Mais il n’y a pas que l’État qui a un rôle à jouer. Les entreprises doivent elles aussi parfois davantage assumer leur rôle sociétal, estime Marc Michils. “Je ne sais pas si tu le sais, Ank, mais en me recrutant, tu as fait venir quelqu’un qui peut aussi porter un regard critique sur le monde de l’entreprise, lance-t-il en souriant. Ma marotte, c’est le manque de contact humain. Quand je vois la façon dont certaines banques ou opérateurs télécoms traitent leurs clients, ce n’est pas toujours exemplaire. Et dans certaines administrations locales, on a tellement poussé la numérisation qu’il n’est plus possible de s’adresser à une personne à un guichet physique, seulement via un site internet. Cela génère de l’insatisfaction. Une insatisfaction que non seulement les pouvoirs publics, mais aussi nos entreprises, peuvent contribuer à réduire.”

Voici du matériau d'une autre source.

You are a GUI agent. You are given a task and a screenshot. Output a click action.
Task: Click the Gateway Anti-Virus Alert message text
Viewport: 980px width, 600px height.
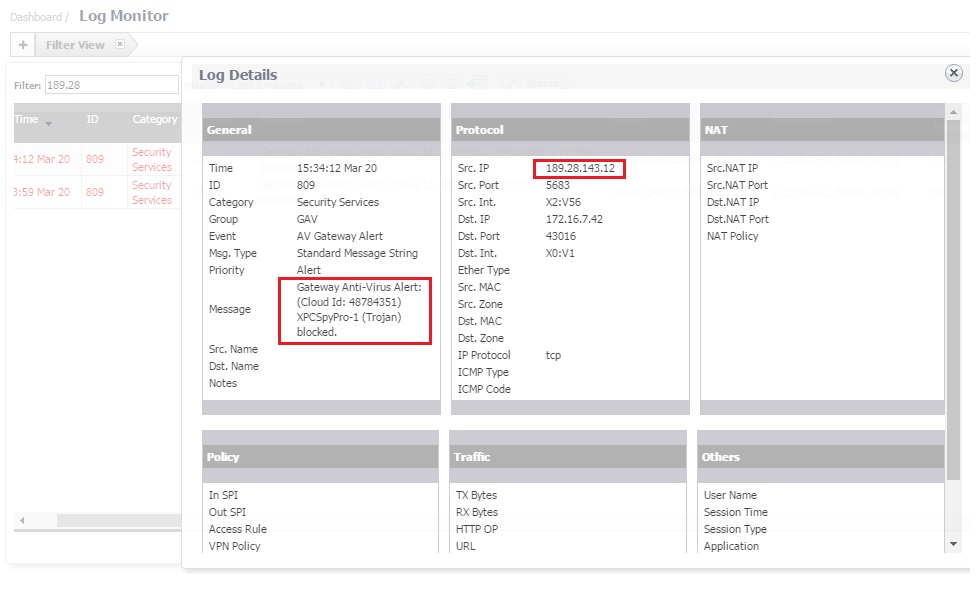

La quête de performance à tout prix s’est faite au détriment de l’humain.” – Ank De Wilde, co-CEO d’Itinera

Ank De Wilde ne peut qu’approuver. “La quête de performance à tout prix s’est faite au détriment de l’humain. Or c’est précisément en conciliant ces deux dimensions que nous pouvons faire la différence. Marc, j’ai vraiment hâte de débattre de ce sujet avec toi au sein du conseil, afin de trouver la meilleure façon de concilier ces deux aspects et d’intégrer cela à notre stratégie.”